For all the comforts on offer at Arquet, the best plates do require a certain amount of open-mindedness. Scallion fry bread ($18) sits somewhere between cong you bing, the flaky savory Chinese pancake, and a very airy focaccia. When dragged through a bowl of creamy buffalo ricotta and honey sourced from Hong’s own beehive, it is so delicious you’ll stop trying to shoehorn the rich, salty bread into any single category.
Meaty barbecued oysters ($7.50 each) come slathered in aromatic, curry-spiced vadouvan butter with a sprinkling of crispy rice — it’s a familiar dish in this city by the bay that manages to feel distinct thanks to the infusion of aromatic, toasted spice.
The whole fish, currently red snapper ($68), has also been a hit; the restaurant goes through about 100 a week, Hong says. Both it and the Santa Barbara spiny lobster ($72) — the clawless, warm-water cousin to the more popular Maine variety — get roasted over almond and oak woods. The fish is dressed with a sauce of vermouth and elderflower, while the lobster gets chile lime butter.
But the menu’s biggest showstopper has to be the 45-ounce, bone-in ribeye ($195), a colossal hunk of beef that, when settled onto the restaurant’s hearth, would make any omnivore’s mouth water.
Barbecued oysters with vadouvan butter.
Ricotta dumplings.
The pressure of taking over one of the Ferry Building’s largest and most storied spaces certainly weighed on Hong. “It was ambitious — and very terrifying,” he says. But less than two months in, it’s clear that he and the Arquet team were ready to make the leap. And they’re just getting started.
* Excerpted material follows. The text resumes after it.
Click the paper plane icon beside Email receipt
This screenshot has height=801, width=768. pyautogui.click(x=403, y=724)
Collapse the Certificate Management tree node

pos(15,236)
In the run-up to Parachute and Arquet debuting this fall, they formed a restaurant group and are planning additional bakeries.
“I think this might be the biggest restaurant that I’ll ever do,” Hong says with a laugh. “But, you know, we have 9,000 square feet, and space has gotten really tight in the past couple of weeks. In the future, it’d be great to expand a little bit.”